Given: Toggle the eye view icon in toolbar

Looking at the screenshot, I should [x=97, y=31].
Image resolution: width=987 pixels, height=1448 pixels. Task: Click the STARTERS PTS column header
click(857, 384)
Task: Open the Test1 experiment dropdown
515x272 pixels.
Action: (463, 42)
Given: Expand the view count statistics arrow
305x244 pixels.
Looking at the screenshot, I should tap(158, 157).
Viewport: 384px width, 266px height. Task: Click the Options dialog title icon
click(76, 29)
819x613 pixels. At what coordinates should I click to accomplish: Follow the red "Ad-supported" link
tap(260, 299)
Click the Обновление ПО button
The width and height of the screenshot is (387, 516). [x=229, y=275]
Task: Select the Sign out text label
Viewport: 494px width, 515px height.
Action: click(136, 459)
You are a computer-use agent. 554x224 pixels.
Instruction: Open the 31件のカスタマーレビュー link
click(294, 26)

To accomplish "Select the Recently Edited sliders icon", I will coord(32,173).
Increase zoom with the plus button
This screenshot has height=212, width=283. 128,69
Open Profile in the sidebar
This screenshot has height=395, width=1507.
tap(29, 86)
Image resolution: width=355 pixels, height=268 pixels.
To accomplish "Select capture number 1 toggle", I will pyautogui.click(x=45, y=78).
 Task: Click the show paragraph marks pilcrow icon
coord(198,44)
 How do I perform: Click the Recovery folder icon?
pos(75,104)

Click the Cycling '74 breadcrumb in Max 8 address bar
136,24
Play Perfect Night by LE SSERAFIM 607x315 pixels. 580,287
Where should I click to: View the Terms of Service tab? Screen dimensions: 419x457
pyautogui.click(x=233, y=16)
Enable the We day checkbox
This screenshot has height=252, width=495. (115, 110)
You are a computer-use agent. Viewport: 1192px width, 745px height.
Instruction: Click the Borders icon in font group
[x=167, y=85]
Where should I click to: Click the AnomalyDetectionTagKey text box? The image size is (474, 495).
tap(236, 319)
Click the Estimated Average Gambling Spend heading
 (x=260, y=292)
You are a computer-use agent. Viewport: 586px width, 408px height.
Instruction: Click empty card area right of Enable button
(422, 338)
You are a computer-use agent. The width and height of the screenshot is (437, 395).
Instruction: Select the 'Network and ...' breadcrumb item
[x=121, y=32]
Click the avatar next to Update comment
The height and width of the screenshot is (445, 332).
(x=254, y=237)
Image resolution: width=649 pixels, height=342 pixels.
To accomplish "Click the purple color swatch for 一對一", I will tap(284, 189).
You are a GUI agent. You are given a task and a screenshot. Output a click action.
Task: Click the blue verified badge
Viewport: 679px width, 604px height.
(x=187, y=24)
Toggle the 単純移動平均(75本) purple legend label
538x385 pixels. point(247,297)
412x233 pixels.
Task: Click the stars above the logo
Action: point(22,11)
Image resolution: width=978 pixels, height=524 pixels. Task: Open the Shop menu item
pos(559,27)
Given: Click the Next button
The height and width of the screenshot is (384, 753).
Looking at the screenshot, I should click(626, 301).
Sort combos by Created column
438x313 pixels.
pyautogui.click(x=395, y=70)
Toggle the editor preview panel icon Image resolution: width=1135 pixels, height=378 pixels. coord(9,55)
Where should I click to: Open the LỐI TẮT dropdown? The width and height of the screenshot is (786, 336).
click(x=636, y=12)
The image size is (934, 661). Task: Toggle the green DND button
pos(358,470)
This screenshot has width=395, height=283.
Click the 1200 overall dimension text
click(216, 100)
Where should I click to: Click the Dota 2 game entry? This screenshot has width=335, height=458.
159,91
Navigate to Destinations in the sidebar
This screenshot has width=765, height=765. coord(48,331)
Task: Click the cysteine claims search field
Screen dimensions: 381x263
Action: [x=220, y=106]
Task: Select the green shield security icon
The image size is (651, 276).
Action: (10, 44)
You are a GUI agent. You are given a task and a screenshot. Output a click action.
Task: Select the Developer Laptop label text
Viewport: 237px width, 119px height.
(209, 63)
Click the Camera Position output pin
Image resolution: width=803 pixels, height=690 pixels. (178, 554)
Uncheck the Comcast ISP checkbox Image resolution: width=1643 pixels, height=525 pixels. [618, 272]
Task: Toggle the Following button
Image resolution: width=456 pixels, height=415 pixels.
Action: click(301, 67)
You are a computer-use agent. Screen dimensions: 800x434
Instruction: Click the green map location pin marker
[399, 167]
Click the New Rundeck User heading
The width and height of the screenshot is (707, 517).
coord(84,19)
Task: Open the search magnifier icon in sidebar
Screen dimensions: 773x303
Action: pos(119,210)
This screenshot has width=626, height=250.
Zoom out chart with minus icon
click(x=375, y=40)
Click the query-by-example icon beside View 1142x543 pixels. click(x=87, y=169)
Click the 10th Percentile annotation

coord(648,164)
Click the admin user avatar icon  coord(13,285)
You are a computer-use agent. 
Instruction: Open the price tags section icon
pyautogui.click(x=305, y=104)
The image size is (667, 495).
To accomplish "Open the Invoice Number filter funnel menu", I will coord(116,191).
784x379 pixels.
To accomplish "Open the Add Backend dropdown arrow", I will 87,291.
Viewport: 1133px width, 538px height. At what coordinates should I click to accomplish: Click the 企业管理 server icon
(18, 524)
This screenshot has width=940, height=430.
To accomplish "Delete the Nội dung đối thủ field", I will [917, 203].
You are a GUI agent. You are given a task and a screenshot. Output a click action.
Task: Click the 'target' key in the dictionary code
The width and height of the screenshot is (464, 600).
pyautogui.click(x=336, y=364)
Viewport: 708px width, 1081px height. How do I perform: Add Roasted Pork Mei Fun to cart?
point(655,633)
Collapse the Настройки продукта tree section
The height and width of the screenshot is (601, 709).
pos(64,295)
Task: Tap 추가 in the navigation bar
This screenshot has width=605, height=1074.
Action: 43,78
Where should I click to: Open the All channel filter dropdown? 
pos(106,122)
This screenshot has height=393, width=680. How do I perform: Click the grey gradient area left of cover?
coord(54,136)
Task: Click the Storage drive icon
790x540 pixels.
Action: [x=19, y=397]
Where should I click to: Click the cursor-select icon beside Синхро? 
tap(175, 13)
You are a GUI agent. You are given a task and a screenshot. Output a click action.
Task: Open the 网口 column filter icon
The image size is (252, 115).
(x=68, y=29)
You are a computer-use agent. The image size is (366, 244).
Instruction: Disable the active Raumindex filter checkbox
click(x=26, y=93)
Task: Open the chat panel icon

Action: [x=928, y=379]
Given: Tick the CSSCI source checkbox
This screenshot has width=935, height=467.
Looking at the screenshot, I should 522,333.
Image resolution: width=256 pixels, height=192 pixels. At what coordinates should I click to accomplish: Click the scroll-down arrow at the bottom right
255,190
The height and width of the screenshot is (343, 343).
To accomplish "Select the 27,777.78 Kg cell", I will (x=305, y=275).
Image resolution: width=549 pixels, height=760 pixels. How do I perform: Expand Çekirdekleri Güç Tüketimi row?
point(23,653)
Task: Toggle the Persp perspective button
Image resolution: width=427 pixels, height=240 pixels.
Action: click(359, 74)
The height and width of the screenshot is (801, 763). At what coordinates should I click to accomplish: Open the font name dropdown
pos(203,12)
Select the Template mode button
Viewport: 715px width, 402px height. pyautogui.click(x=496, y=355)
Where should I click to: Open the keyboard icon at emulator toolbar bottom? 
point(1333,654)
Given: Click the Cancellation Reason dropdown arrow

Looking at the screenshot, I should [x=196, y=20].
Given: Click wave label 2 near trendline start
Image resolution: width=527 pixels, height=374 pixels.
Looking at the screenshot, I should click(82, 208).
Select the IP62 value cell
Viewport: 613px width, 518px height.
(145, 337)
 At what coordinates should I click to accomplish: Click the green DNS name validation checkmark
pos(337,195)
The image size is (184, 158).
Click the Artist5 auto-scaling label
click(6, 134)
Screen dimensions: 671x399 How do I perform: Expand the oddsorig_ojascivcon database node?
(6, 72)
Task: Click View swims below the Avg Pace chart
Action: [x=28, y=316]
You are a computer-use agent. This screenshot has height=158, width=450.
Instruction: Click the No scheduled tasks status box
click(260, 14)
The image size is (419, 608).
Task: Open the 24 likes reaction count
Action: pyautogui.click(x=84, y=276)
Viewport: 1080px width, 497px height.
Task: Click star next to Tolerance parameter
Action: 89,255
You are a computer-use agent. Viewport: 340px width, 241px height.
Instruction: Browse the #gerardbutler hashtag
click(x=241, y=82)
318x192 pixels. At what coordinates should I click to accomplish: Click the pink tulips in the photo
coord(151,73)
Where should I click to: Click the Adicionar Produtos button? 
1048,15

********************

▶ _WHAT TO WORK ON_: Within the material above, output exactly the lines from the one with "Play Perfect Night" through the one with "Click the avatar next to Update comment", end lines included, and nothing besides.

▶ _RESULT_:
Play Perfect Night by LE SSERAFIM 607x315 pixels. 580,287
Where should I click to: View the Terms of Service tab? Screen dimensions: 419x457
pyautogui.click(x=233, y=16)
Enable the We day checkbox
This screenshot has height=252, width=495. (115, 110)
You are a computer-use agent. Viewport: 1192px width, 745px height.
Instruction: Click the Borders icon in font group
[x=167, y=85]
Where should I click to: Click the AnomalyDetectionTagKey text box? The image size is (474, 495).
tap(236, 319)
Click the Estimated Average Gambling Spend heading
 (x=260, y=292)
You are a computer-use agent. Viewport: 586px width, 408px height.
Instruction: Click empty card area right of Enable button
(422, 338)
You are a computer-use agent. The width and height of the screenshot is (437, 395).
Instruction: Select the 'Network and ...' breadcrumb item
[x=121, y=32]
Click the avatar next to Update comment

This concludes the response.